* Given data

┄┄┄┄┄┄┄┄┄┄

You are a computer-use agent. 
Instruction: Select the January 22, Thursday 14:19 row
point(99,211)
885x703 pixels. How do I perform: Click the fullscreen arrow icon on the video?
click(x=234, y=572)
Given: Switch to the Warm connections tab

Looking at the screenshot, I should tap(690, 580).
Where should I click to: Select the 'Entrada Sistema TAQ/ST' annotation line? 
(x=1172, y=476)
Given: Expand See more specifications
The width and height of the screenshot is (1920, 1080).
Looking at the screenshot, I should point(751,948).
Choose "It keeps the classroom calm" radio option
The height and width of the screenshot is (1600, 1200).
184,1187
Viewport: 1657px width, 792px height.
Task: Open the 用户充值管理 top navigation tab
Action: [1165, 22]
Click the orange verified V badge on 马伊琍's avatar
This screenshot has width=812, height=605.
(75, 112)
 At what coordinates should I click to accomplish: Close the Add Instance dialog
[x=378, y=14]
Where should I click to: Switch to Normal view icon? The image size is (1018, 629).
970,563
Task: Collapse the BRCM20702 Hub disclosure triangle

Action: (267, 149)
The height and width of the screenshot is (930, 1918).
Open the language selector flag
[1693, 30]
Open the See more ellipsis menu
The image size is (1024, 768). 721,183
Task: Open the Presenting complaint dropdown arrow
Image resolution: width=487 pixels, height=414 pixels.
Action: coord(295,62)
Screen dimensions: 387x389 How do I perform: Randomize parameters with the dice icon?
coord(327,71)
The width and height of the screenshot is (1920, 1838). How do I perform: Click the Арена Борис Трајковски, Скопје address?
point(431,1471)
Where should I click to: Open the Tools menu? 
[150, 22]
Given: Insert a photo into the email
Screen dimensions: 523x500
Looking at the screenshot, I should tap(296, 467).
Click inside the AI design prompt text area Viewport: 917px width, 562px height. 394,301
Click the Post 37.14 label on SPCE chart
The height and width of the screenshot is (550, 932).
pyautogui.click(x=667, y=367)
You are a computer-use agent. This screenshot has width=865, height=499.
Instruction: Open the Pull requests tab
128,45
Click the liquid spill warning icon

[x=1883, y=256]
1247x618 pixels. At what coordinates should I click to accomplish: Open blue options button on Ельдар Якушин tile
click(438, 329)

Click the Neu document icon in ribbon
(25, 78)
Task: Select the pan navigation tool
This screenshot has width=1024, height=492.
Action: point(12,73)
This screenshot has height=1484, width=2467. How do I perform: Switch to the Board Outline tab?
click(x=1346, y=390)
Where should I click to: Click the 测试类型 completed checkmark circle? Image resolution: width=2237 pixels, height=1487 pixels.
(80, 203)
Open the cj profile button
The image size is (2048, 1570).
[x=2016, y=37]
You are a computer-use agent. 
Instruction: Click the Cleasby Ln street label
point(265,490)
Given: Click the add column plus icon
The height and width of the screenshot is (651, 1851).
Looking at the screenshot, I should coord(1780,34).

┄┄┄┄┄┄┄┄┄┄

* Requirements
Retype the lines from the one containing "Given: Click the add column plus icon" through the end of the lines above, both ends included.

* Output for this task
Given: Click the add column plus icon
The height and width of the screenshot is (651, 1851).
Looking at the screenshot, I should coord(1780,34).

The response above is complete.